**Brief:** An exact copy of the lines of the listing below between the "Where should I click to: Click Edit" line and the "1801x769 pixels." line, both included, is the whole answer; please omit the pictures.

**Provided material:**
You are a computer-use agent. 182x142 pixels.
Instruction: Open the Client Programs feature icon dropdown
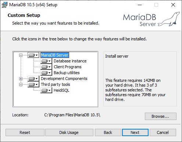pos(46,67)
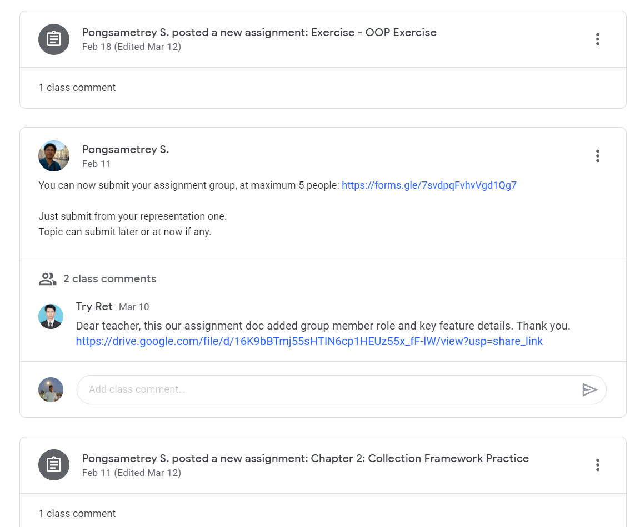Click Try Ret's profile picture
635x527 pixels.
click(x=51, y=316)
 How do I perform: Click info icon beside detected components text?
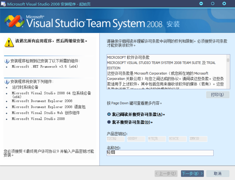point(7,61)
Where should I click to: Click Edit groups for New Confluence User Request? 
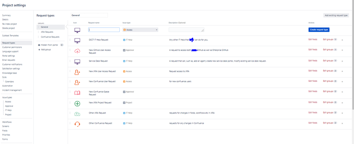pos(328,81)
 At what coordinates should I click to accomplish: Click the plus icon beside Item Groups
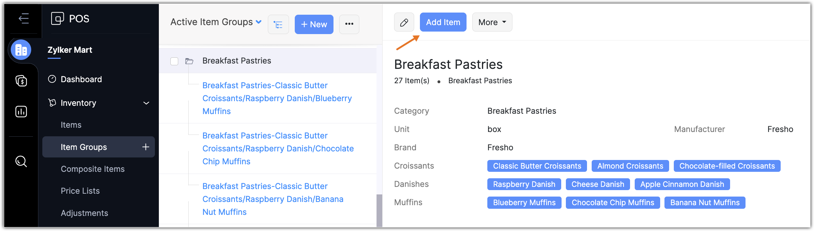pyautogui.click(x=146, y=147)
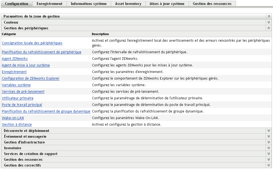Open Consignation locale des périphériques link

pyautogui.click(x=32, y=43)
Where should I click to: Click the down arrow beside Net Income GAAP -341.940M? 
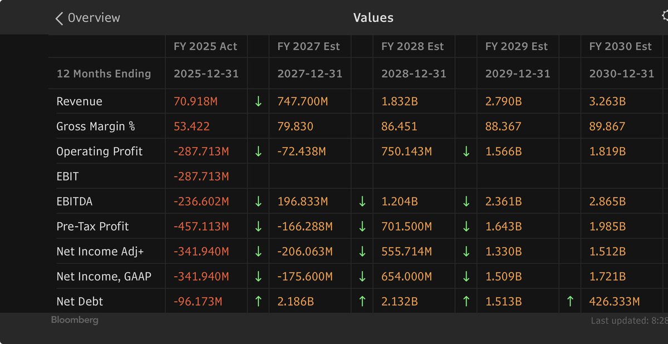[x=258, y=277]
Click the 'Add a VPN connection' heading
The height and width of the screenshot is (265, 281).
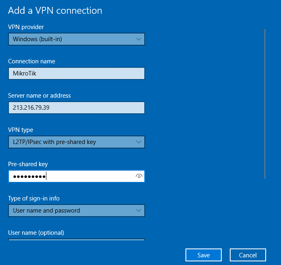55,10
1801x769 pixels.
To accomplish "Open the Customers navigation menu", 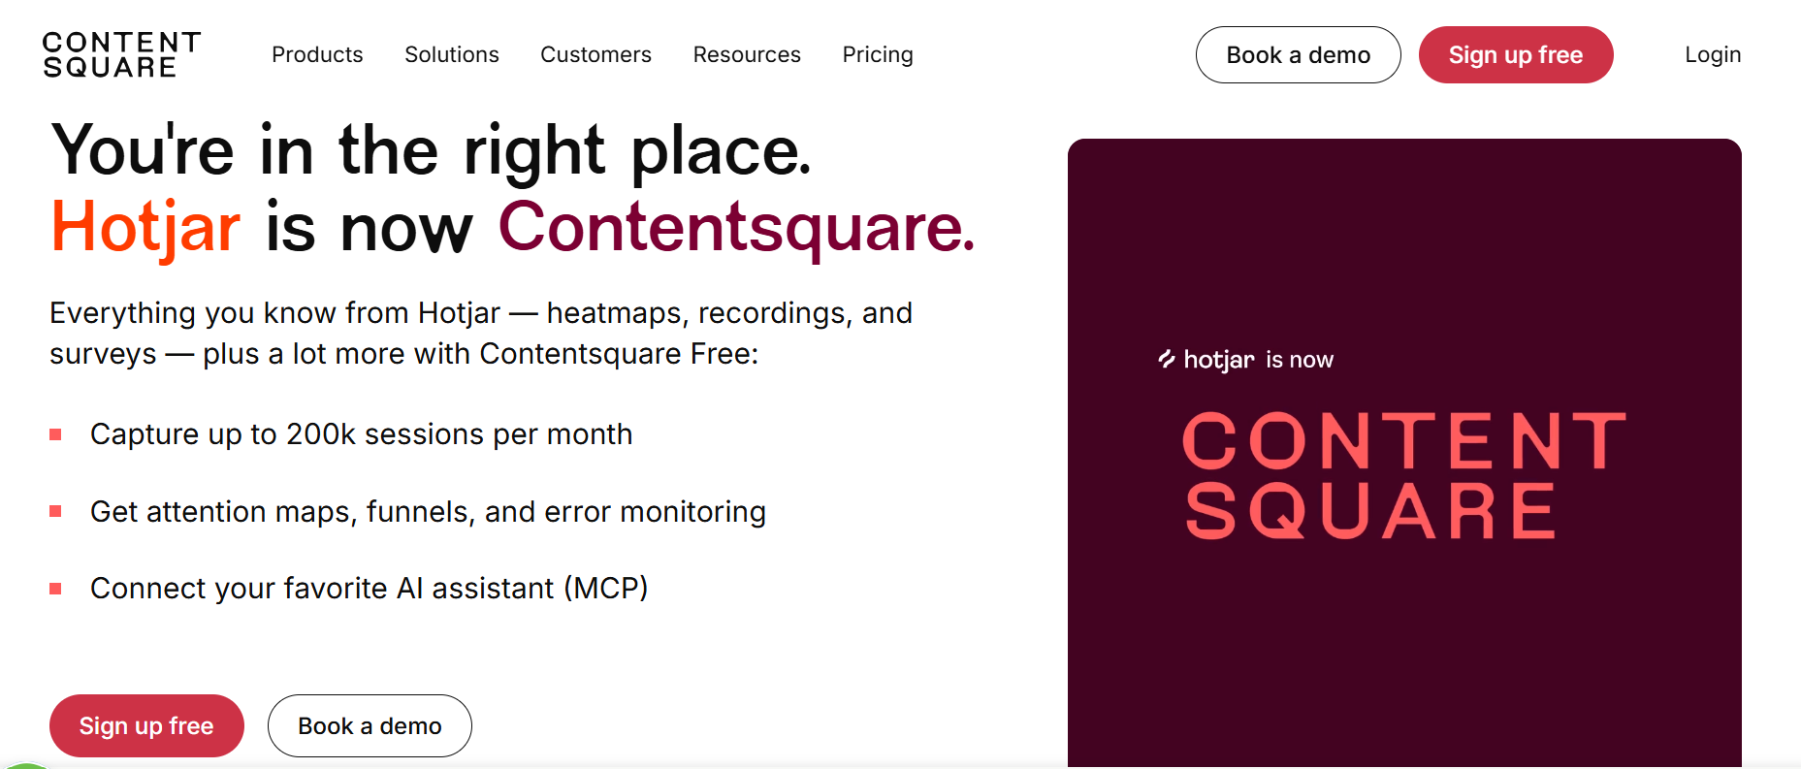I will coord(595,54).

**Solution for this task:**
Where should I click to: Click Edit groups for New Confluence User Request? 
pos(328,81)
 At what coordinates should I click to accomplish: Click the plus icon beside Item Groups
pyautogui.click(x=146, y=147)
Open Consignation locale des périphériques link

pyautogui.click(x=32, y=43)
Where should I click to: Click the down arrow beside Net Income GAAP -341.940M? 
[x=258, y=277]
Click the 'Add a VPN connection' heading
The height and width of the screenshot is (265, 281).
55,10
1801x769 pixels.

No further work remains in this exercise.